In this study, we showed that COVID-19 cases can be accurately predicted using a combination of Google search trends for the term covid from the preceding week and new case trends from previous weeks. Both search and case trends demonstrated higher predictive accuracy with a one-week lag. Although the web-search-only model was limited to predicting the timing of epidemic onset, peak, and decline—and substantially overestimated case counts—we found it to be useful in underserved settings where weekly COVID-19 reporting was unavailable. This approach might allow researchers to glean useful information about outbreak dynamics even when case data are limited. Furthermore, comparison of correlations before and after attainment of 70% vaccination coverage showed that associations between search trends and new cases strengthened once the majority of the population had been vaccinated. This finding by itself suggests that once vaccination coverage surpassed 70%, Google search trends became more reliable predictors of new COVID-19 cases, likely reflecting reduced variability in disease dynamics and more stable population-level behavior.

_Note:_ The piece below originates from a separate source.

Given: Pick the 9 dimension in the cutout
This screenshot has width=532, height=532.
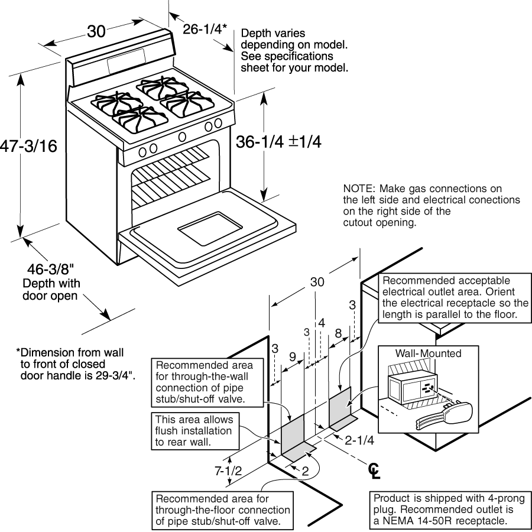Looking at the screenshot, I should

This study provides valuable insights into predicting COVID-19 cases using prior-week search trends and case counts, but several limitations should be noted. For newly emerging diseases, it may take several weeks before reliable correlations between search activity and case incidence can be identified, limiting the model’s utility in the earliest stages of an outbreak.

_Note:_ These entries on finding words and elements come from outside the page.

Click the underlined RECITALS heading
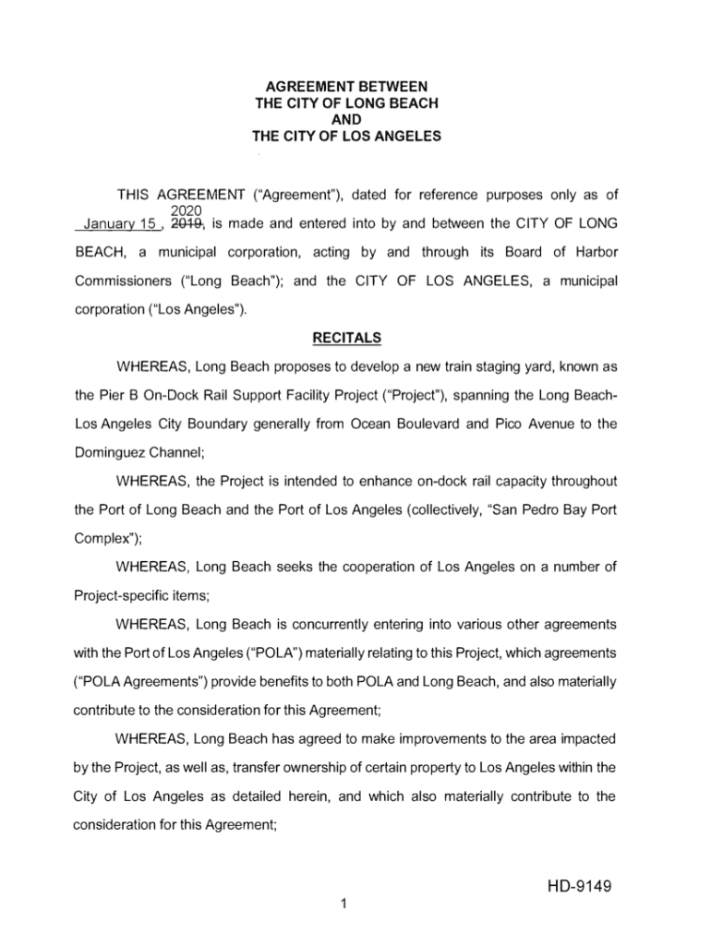tap(347, 338)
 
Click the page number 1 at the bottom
tap(343, 903)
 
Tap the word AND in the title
tap(346, 120)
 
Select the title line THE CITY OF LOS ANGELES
tap(346, 138)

Initial news coverage can also drive search behavior unrelated to actual symptoms, introducing bias. Furthermore, overlapping symptoms with other conditions, such as influenza, can confound search-based predictions (e.g., fever searches may reflect either flu or COVID-19).

Despite these challenges, the models evaluated here offer a useful starting point for anticipating case trajectories and highlight the broader potential of Syndromic surveillance. In conclusion, our findings reinforce the role of digital data streams as complementary tools to traditional surveillance, particularly in rapidly evolving public health crises. Beyond COVID-19, these approaches could be adapted to monitor future infectious disease outbreaks, helping to bridge gaps in early detection and response. Continued refinement of such models, paired with robust validation against clinical and epidemiological data, will be essential to ensure their reliability and to maximize their value for public health decision-making.